For some, there were no regrets, and their approaching death held no psychological demons. But for others. there were many. One athletic patient with ALS (Lou Gehrig’s Disease), was painfully obsessed with the thought of eventually being unable to move any part of his body. My first hospice patient believed he was responsible for the death of his son, and expressed remorse whose depths were unimaginable to me, as a father.
In discussions of the right to die, the focus tends to be on the physical pain a person is enduring. The argument is often made that with advances in palliative care (pain reduction), virtually all pain can be reduced to tolerable levels or eliminated. That’s not always true, especially if someone wishes to remain alert until he or she dies. And it completely ignores the psychological pain many of my patients have shared with me.

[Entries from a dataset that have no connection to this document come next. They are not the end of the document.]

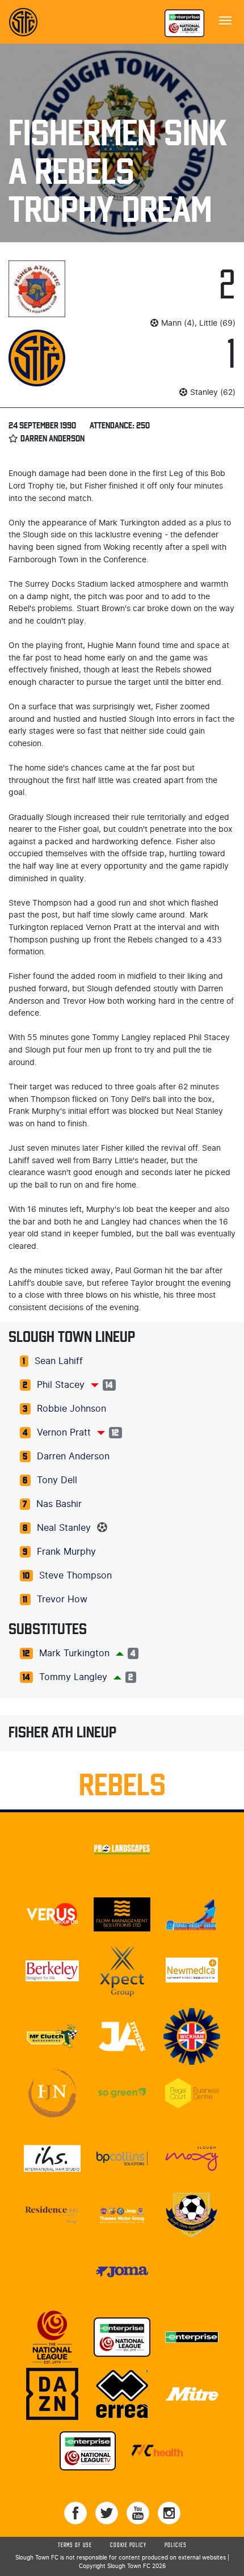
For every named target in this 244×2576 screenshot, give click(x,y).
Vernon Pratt (64, 1432)
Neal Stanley (64, 1528)
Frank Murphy (66, 1551)
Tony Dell (57, 1480)
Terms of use (75, 2545)
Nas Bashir (59, 1504)
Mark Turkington (74, 1653)
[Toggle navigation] (225, 19)
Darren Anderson (73, 1456)
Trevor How (62, 1599)
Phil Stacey (61, 1385)
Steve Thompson (75, 1575)
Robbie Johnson (71, 1408)
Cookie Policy (128, 2545)
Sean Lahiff (59, 1361)
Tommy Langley (73, 1677)
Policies (176, 2545)
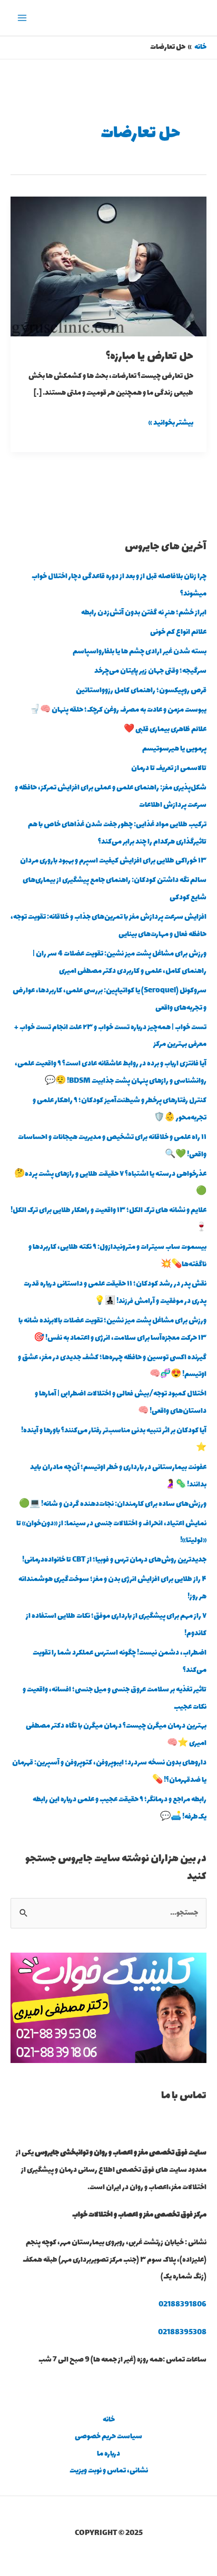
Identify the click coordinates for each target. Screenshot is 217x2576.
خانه (109, 2420)
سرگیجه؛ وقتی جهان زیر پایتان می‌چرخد (150, 671)
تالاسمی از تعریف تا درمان (168, 768)
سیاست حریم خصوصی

The religious and spiritual values that people use to guide their own lives and deaths should be respected, regardless if that involves the sanctity of life in Catholic doctrines, the Buddhist belief that adversity is important for preparing oneself for the next life, or the decision of a dying person to determine when his or her intractable physical or psychological pain should end.
What I believe is disingenuous is when someone who views their own death as beyond a distant horizon suggests how someone who is about to cross it should die. So the next time someone adamantly opposes a person’s right the die, ask the question, “But are you dying?”
Stan Goldberg 2011
Excellent article. I have worked in hospice for the past ten years,the first two as a social worker and the last eight as a Bereavement Coordinator. People hold a variety of beliefs about dying just as they do about living. I had an 85 year old gentleman devastated by the death of his wife of 65 years plead with me to just tell him how to die. This was months after her death and he just didn’t want to live anymore. Of course I couldn’t even though my heart ached for him. Ironically his doctor was treating him for cancer, which he died from a few months later. Thank you for your excellent article.
Thanks for your kind words Deb. I think those of us who been in hospice for a number of years all have at least one similar story. There was a wonderful show the other night on PBS. I believe the title was “The Oregon Way to Die.”